_STATED GOAL_. In the project description below on police records of car violations, why was the country_name column dropped?

_DOCUMENT SECTION_.
Data Manipulation and Visualization using Pandas and Matplotlib

It is a project where I used python's powerful libraries (Pandas and Matplotlib) to manipulate data and visualize it.

This project analyzes a dataset of police records of car violations using Python's pandas and matplotlib libraries. The dataset includes various details about each stop, such as the stop date, driver demographics, type of violation, and outcomes.

Project Overview

This project aims to analyze police violation records to uncover patterns and insights about the nature of traffic stops, driver demographics, and the outcomes of these stops. The analysis includes visualizations to better understand the data and identify any significant trends.

Dataset Description

The dataset contains the following columns:

  • stop_date: The date of the stop.
  • stop_time: The time of the stop.
  • country_name: The country where the stop occurred (dropped due to all null values).
  • driver_gender: The gender of the driver (M or F).
  • driver_age_raw: The raw age of the driver.
  • driver_age: The processed age of the driver.
  • driver_race: The race of the driver.
  • violation_raw: The raw violation description.
  • violation: The processed violation description.
  • search_conducted: Whether a search was conducted (True or False).
  • search_type: The type of search conducted.
  • stop_outcome: The outcome of the stop (e.g., citation, warning).
  • is_arrested: Whether the driver was arrested.
  • stop_duration: The duration of the stop.

_DATA EXCERPT_.
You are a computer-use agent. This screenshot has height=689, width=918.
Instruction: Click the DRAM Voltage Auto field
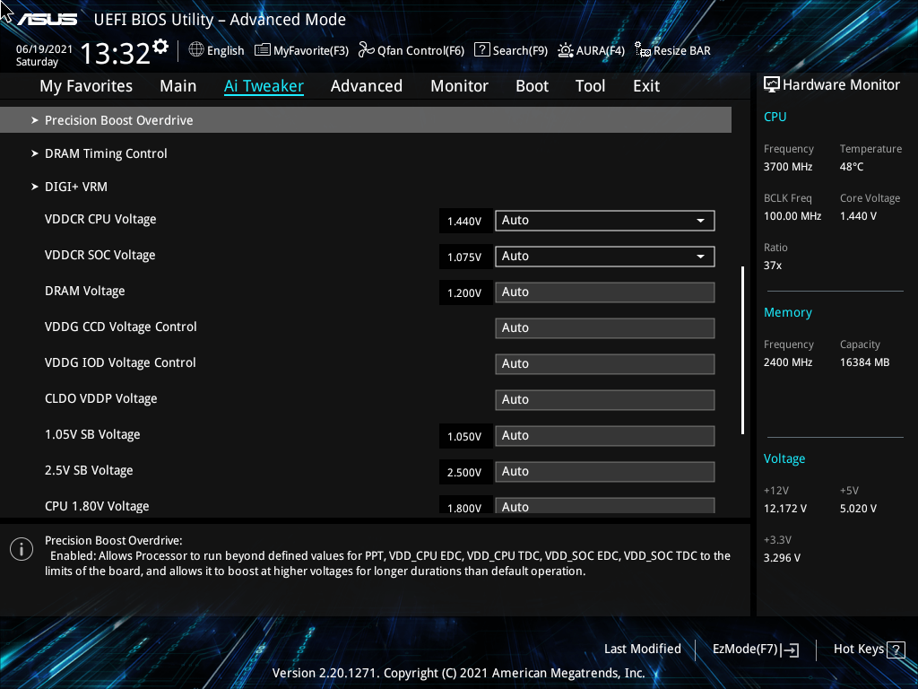point(604,292)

_OUTPUT FOR THIS TASK_. It was dropped because all of its values were null.